What is paleotree? It’s an R package that includes several functions for creating time trees. You should go read Bapst’s extremely excellent blog posts detailing the mechanics and philosophy behind the package, and which is also a very very good tutorial for how to use the package overall. However if, like me, you are a total newbie to R while simultaneously learning how to use this package, you might also do stuff wrong while having limited troubleshooting abilities. That’s where this tutorial comes in. Let’s go!
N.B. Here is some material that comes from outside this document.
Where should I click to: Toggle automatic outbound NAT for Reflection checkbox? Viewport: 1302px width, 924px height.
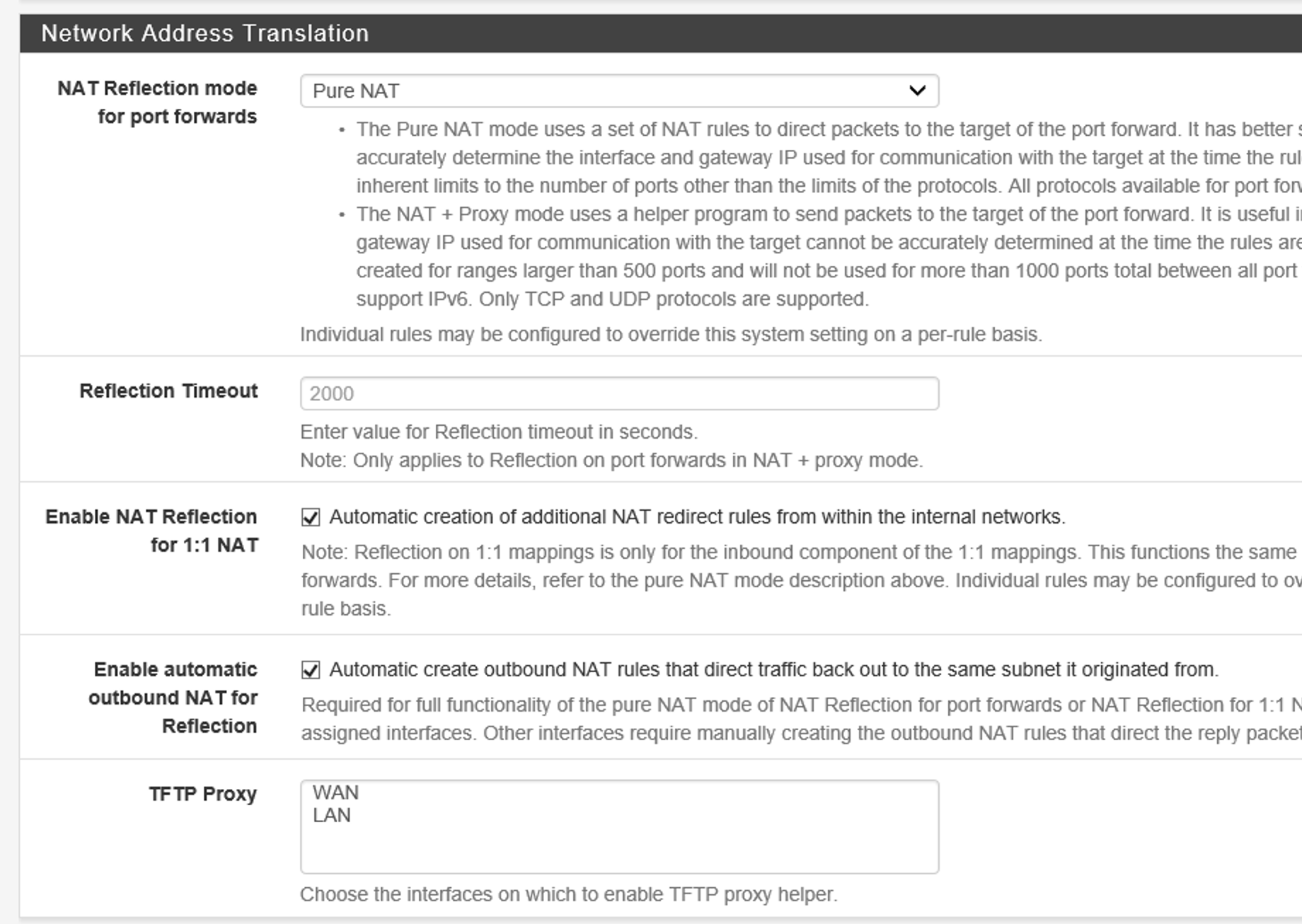click(311, 670)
What do you need to make a time tree in paleotree?
  • A phylogenetic tree.
  • Information about the ages of the taxa in your tree.
  • *Optional: information about the ages of other nodes in your tree (e.g. I had a tree with lots of extant mammals and like 2 fossil taxa; to make the time-calibration make more sense, I needed some ages for deeper splits in the mammal tree, like the split between marsupials and placentals, the split between euarchontoglires and laurasiatheres, etc. Here is an excellent resource for this info if you don’t have it at hand already.)
Formatting your phylogenetic tree:

I work with trees in Mesquite but you may use something different; whatever the case, export your tree as a .tre file rather than a .nex file, because .nex won’t work and will make you sad. Don’t use any special characters in your taxon names like ? or sp. or “Dubious taxon X”. Your taxa should look like Genus_species. When you export the tree, I recommend naming it something really simple to make it less likely to have typos when writing in R, so I often just name my file tree.tre. Original!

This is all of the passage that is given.